Toxic warhead-armed antibody for targeted treatment of glioblastoma

Diffuse glioma is a malignant primary tumor with multiple growths and extensive infiltration throughout the brain parenchyma (Villa et al., 2018). Complete neurosurgical resection is not possible that leads to recurrence (Ammendola et al., 2023) and/or malignant progression (Cancer Genome Atlas Research, et al., 2015) after surgery. The fifth edition (2021) of the World Health Organization (WHO) classification of central nervous system (CNS) tumors updates the adult-type diffuse glioma classification (Fig. 1), the "glioblastoma" designation is now reserved for IDH wild-type tumors, while astrocyte mutant tumors with histologic features (microvascular proliferation and/or necrosis) are classified as IDH mutant astrocytomas. This change is due to the fact that IDH wild-type diffuse astrocytomas and IDH mutant astrocytomas have fundamentally different biological characteristics and different aggressive disease course. This review emphasizes grade 4 glioblastoma (described as glioblastoma in the references, but with some deviation from the fifth edition of the WHO classification of CNS tumors as glioblastoma), which is highly heterogeneous, aggressive, with severe and extensive angiogenesis (Furnari et al., 2007) leading to poor prognosis. Stupp et al. (Hegi et al., 2005) conducted a milestone trial in 2005, the results showed a survival benefit from the addition of temozolomide (TMZ) to radiotherapy, with a reported median survival of 14.6 months. The patients with MGMT promoter methylation treated with TMZ with a median survival of 21.7 months. Thereafter, the standard treatment procedure for GBM is surgical resection followed by radiation and/or chemotherapy with the alkylating agent TMZ (Chinot et al., 2014). Survival rates for GBM are lower than for all other brain tumors, with a median overall survival (mOS) of 24–44 weeks (Cloughesy et al., 2019) for recurrent glioblastoma (rGBM). There is an urgent need to develop more effective treatments with less toxic to normal brain tissue.

Antibody-drug conjugate (ADC) therapies consist of three elements: targeted antibodies, linkers, and cytotoxic payloads. Based on the specificity of the targeted antibody, this strategy can directly transmit the payload to tumor cells. The emergence of new formulations for ADCs and the encouraging activity in patients with other solid tumors (such as that observed with T-DM1 in breast cancer patients) (Verma et al., 2012) has gained interest in the application of ADCs for the treatment of GBM.

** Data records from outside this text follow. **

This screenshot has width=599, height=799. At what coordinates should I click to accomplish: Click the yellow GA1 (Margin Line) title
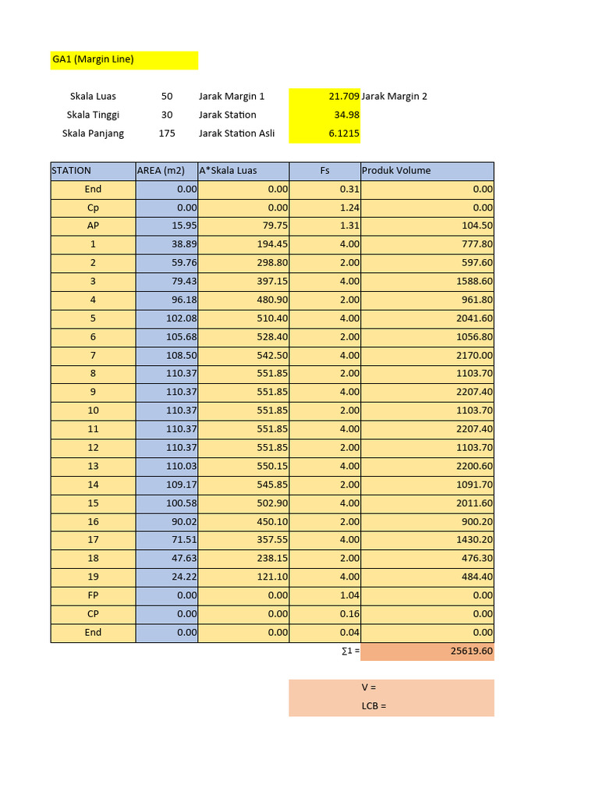tap(93, 59)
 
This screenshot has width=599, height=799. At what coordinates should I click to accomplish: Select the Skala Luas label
tap(93, 96)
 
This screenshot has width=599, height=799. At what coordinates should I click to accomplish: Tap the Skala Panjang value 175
tap(167, 133)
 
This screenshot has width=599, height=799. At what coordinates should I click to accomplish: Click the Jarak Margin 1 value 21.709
tap(343, 96)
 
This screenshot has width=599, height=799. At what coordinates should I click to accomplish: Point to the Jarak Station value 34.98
tap(345, 115)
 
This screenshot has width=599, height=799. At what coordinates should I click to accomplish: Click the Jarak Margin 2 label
tap(395, 96)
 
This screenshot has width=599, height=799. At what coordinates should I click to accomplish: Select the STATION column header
tap(72, 171)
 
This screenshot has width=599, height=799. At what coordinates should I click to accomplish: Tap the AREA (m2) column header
tap(161, 171)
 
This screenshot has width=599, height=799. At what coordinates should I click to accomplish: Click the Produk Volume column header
tap(396, 171)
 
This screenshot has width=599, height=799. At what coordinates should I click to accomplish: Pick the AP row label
tap(93, 225)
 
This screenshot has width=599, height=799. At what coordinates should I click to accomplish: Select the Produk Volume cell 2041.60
tap(474, 318)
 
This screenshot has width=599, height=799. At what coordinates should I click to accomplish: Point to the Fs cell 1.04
tap(349, 595)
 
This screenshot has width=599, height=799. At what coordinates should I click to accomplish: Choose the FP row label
tap(93, 595)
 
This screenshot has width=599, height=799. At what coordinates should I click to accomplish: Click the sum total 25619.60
tap(469, 652)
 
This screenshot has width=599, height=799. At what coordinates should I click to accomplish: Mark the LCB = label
tap(374, 706)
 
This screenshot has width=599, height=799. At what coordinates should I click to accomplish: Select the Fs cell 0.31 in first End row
tap(349, 189)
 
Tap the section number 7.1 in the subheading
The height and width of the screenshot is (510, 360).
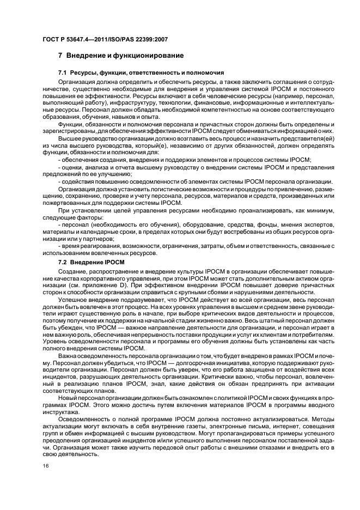63,72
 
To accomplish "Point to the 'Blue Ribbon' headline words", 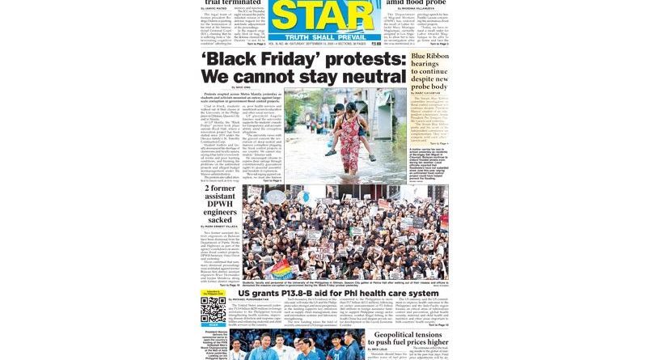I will (429, 57).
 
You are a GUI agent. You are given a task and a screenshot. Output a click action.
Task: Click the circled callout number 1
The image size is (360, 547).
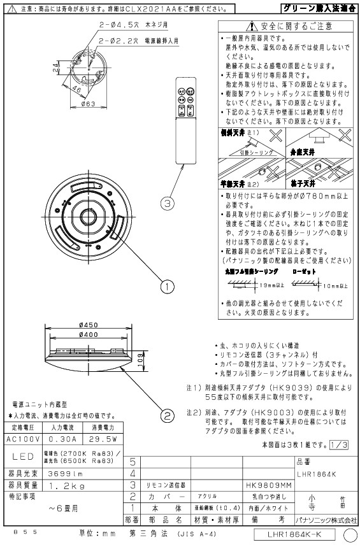(x=168, y=287)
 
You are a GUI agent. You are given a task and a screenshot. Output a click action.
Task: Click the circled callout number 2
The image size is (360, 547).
(x=168, y=416)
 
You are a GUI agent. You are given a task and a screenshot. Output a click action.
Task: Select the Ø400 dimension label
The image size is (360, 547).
(x=87, y=334)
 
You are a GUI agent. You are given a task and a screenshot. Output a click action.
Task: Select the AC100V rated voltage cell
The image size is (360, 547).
(x=22, y=438)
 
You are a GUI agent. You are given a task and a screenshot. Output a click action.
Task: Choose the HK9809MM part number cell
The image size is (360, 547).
(x=264, y=485)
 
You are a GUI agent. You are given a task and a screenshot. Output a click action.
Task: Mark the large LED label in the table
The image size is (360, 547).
(x=22, y=456)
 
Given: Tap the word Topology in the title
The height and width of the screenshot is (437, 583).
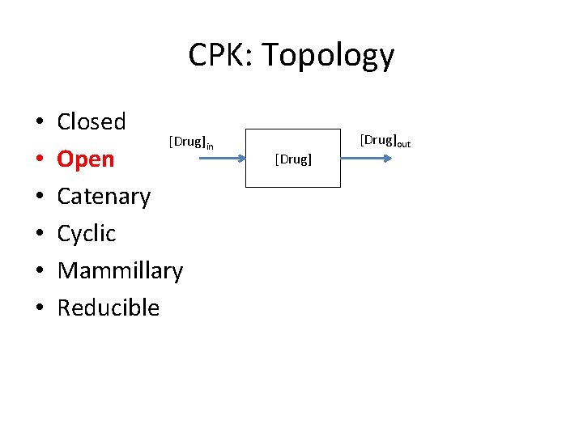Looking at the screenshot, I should [x=328, y=57].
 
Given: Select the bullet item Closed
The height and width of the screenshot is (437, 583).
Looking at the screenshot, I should [x=91, y=122].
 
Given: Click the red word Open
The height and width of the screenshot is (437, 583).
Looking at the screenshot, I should [x=86, y=159].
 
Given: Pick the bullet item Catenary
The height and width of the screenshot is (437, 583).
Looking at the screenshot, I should [x=104, y=197].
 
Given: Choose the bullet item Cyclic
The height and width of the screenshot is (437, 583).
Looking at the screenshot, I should [x=87, y=234].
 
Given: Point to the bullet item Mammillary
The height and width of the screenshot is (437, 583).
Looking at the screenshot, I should [x=120, y=270].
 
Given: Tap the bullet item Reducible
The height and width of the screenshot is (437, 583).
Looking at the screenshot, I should [x=109, y=308].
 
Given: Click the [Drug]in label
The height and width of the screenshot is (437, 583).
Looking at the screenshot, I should [x=191, y=142].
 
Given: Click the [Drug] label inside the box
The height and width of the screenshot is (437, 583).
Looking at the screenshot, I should [x=293, y=159].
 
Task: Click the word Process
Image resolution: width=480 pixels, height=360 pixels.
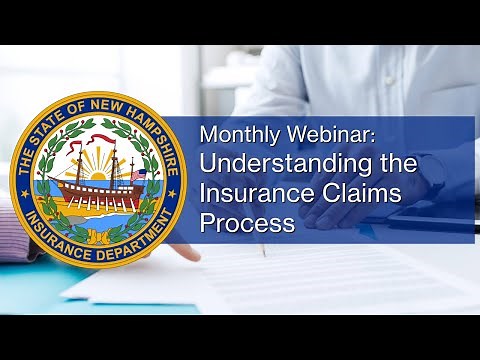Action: [247, 223]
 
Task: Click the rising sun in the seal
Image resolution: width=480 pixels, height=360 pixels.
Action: [98, 160]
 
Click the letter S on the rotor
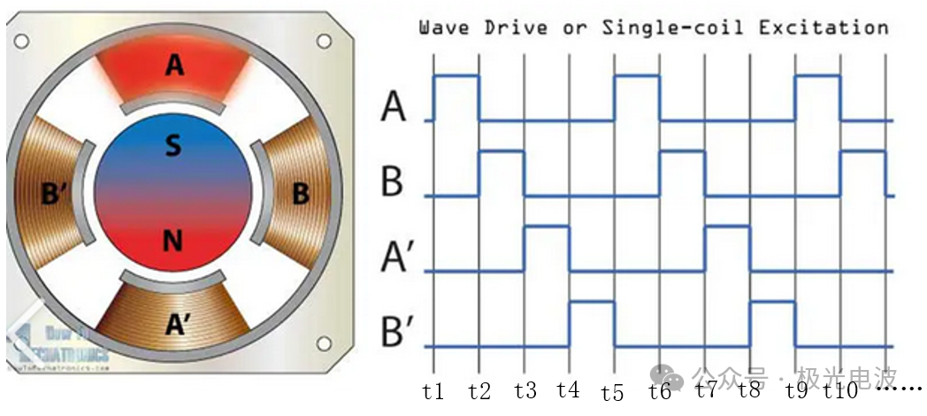[x=173, y=146]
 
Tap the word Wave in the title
[x=444, y=27]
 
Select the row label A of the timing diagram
[x=394, y=107]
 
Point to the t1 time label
[x=433, y=390]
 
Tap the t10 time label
[x=839, y=390]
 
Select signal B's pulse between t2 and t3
[x=502, y=151]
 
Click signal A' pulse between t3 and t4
[x=547, y=227]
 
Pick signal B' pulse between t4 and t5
[x=592, y=302]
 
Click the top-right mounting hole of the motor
[x=325, y=41]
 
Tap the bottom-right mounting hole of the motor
[x=325, y=343]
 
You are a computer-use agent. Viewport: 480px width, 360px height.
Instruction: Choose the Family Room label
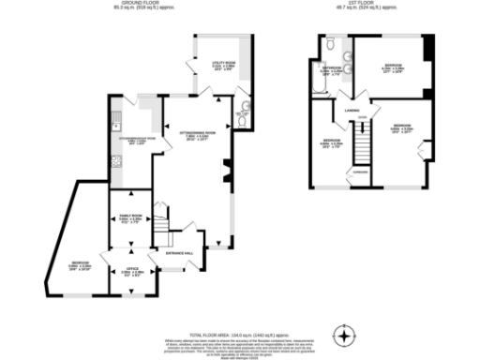pyautogui.click(x=129, y=218)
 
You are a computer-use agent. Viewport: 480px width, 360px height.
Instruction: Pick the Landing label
pyautogui.click(x=352, y=111)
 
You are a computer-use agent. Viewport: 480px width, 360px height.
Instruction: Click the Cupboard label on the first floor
pyautogui.click(x=360, y=172)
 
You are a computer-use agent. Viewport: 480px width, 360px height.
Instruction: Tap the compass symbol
pyautogui.click(x=348, y=335)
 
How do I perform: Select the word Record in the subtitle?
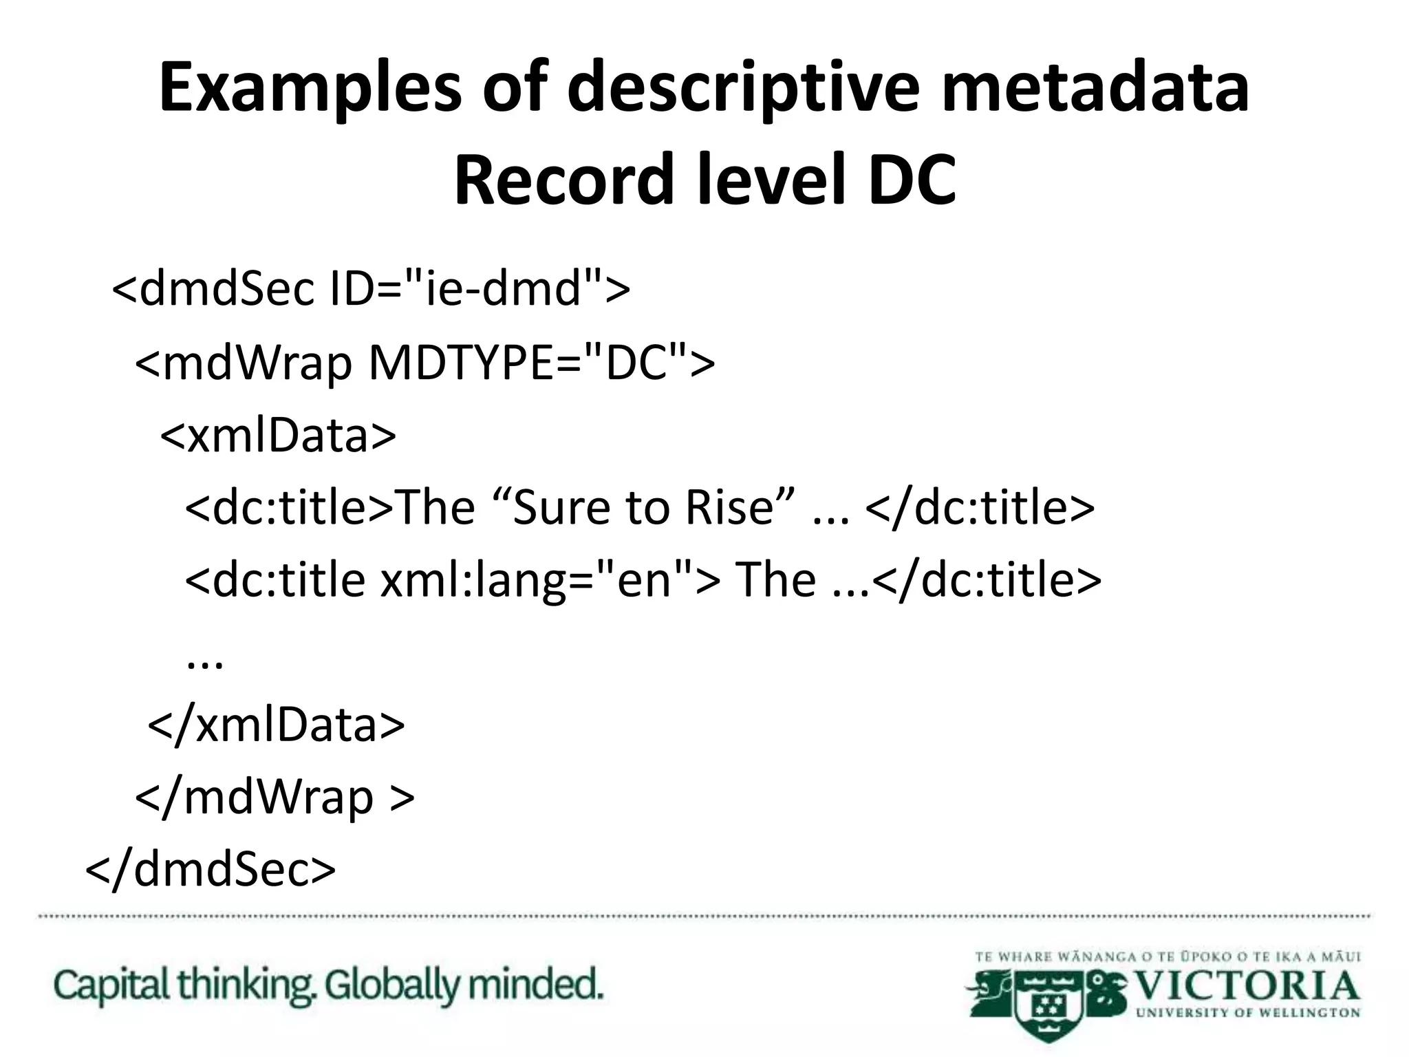[x=563, y=180]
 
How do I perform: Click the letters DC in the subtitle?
[x=911, y=180]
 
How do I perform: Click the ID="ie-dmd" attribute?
[x=480, y=289]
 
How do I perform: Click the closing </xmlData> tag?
[x=277, y=725]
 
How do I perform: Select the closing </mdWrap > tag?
[x=275, y=797]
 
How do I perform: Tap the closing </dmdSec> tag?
[x=211, y=870]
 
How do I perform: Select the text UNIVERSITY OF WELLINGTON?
[x=1248, y=1013]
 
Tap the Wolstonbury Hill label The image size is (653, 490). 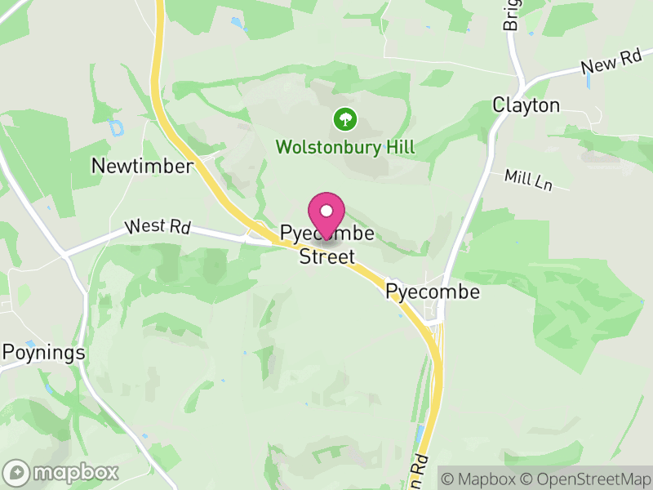pos(345,148)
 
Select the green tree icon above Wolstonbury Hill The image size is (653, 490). pos(345,119)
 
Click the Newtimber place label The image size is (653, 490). pos(142,166)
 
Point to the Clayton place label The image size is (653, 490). pos(526,105)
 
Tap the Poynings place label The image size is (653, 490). pos(43,353)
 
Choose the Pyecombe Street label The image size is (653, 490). pos(326,245)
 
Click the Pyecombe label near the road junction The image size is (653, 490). pos(433,292)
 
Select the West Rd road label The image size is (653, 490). pos(158,226)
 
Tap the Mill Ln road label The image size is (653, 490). pos(528,180)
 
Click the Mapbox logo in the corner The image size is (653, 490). pos(62,472)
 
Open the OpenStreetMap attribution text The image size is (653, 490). pos(587,478)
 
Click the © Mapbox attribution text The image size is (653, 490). pos(480,478)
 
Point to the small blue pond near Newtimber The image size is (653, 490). pos(117,128)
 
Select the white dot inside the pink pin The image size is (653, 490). pos(326,211)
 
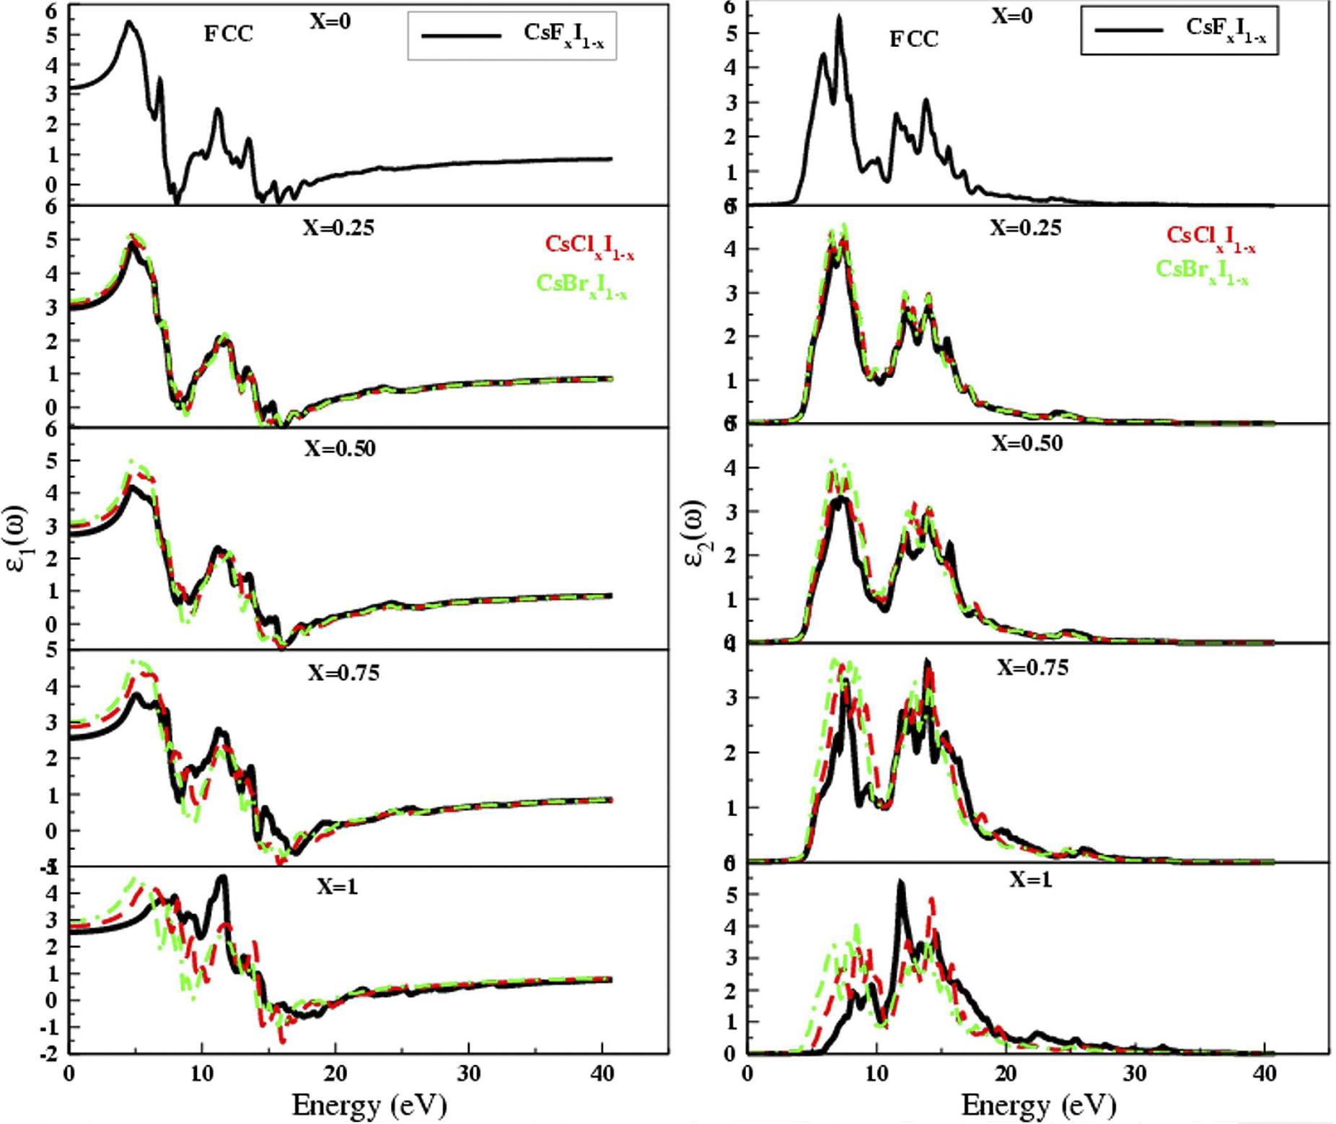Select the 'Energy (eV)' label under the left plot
369,1105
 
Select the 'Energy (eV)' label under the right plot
1039,1105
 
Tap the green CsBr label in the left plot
581,284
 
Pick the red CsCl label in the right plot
1211,238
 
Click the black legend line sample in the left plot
461,35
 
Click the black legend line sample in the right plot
1128,30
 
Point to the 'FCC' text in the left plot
228,34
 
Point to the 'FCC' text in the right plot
913,38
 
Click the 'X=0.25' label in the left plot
338,228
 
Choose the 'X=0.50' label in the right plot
1027,443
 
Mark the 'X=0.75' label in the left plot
344,672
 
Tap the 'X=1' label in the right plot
1030,879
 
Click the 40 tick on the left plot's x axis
602,1073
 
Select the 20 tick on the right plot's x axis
1006,1073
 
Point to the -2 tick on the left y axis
50,1053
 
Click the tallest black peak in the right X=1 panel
900,883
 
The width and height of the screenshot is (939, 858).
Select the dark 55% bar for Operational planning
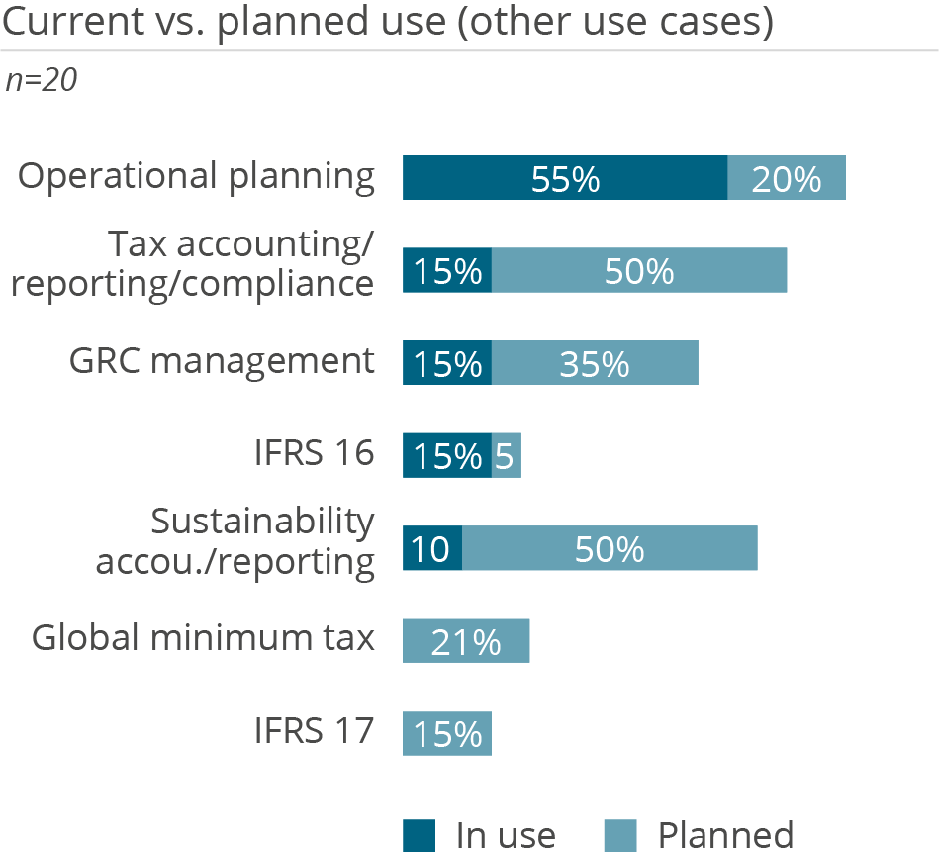tap(565, 178)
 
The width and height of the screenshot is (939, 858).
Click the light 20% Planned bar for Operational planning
tap(787, 178)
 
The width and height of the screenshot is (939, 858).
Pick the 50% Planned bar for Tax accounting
tap(639, 271)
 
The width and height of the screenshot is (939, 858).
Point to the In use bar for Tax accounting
tap(447, 271)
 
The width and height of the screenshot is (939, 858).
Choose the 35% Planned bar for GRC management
tap(595, 363)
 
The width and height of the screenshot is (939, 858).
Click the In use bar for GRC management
tap(447, 363)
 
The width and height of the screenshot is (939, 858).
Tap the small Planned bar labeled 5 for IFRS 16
tap(507, 456)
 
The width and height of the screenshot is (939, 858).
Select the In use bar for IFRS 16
tap(447, 456)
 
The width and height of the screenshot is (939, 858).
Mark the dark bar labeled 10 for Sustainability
tap(432, 549)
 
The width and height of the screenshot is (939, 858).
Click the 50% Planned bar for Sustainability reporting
tap(610, 549)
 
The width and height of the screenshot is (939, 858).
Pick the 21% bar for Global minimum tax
tap(466, 641)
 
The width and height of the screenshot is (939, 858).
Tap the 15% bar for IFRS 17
tap(447, 734)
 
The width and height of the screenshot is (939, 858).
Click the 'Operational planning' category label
tap(197, 177)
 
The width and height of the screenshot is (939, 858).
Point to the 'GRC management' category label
tap(222, 361)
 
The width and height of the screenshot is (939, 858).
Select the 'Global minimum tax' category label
tap(203, 638)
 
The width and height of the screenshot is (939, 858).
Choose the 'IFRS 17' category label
tap(312, 732)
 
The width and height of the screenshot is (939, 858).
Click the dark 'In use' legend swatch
tap(420, 835)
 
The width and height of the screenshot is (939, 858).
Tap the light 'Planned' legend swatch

Depending on the payloads, ADCs can be classified as cytotoxic ADCs, immunotoxins with a bacterial toxin payload or radioimmunotherapies with a radioactive isotope payload. The mechanism of action (Fig. 2) of cytotoxic ADCs and immunotoxins is as follows: monoclonal antibodies act as a transport system to carry the payload to the tumor cells expressing the target antigen, and the Fab portion of the antibody bind to the target antigen. Once binding, the antibody linked to the cleavable linker releases the payload into or around the tumor cell, where the cleavage mechanism may occur at an early or late stage of endonucleosome without progressing to the period of lysosomal trafficking (Chau et al., 2019). While the antibody linked to the non-cleavable linker binds to the target antigen, the endocytic process begins and leads to early formation of endonucleosomes, most of which fuse with lysosomes, and then the antibody portion of the ADC undergoes degradation in an acidic and protein hydrolase-rich environment leading to intracellular release of toxins (Rock et al., 2015, Xu, 2015). Depending on the hydrophobicity of the cytotoxic load, the toxic payload may also reach neighboring tumor cells and surrounding stromal tissue by diffusion that leads to a bystander effect resulting in the death of neighboring target-negative cells (Li et al., 2016). Notably, a small fraction of ADC binds to the neonatal Fc receptor (FcRn) at the intranuclear body and returns to the extracellular environment (Chau, 2019). This recycling mechanism can increase the half-life of the antibody and provide protection in case of misdelivery to normal cells. However, excessive recycling of cancer cells may also lead to drug resistance. Radioimmunotherapy can target cell surface receptors (e.g. EGFR) or extracellular targets, such as tenascin, and subsequently leads to structural cellular damage, such as DNA and mitochondria.

In this review, we summarize the results of GBM patients treated with adjuvant ADCs in clinical trials. Compared to similar excellent reviews a few years ago (Gan et al., 2017), we have supplemented and updated clinical data on ADCs used for the treatment of GBM. Compared to similar excellent reviews in recent years (Mair et al., 2023, Parakh et al., 2021), we have conducted statistical analysis of the patient situation in each clinical trial and paid special attention to the administration methods of ADCs, especially the convection-enhanced drug delivery (CED) administration, as these are factors that affect patient survival outcomes. Finally, we propose new strategies for the future treatment of GBM patients with ADC.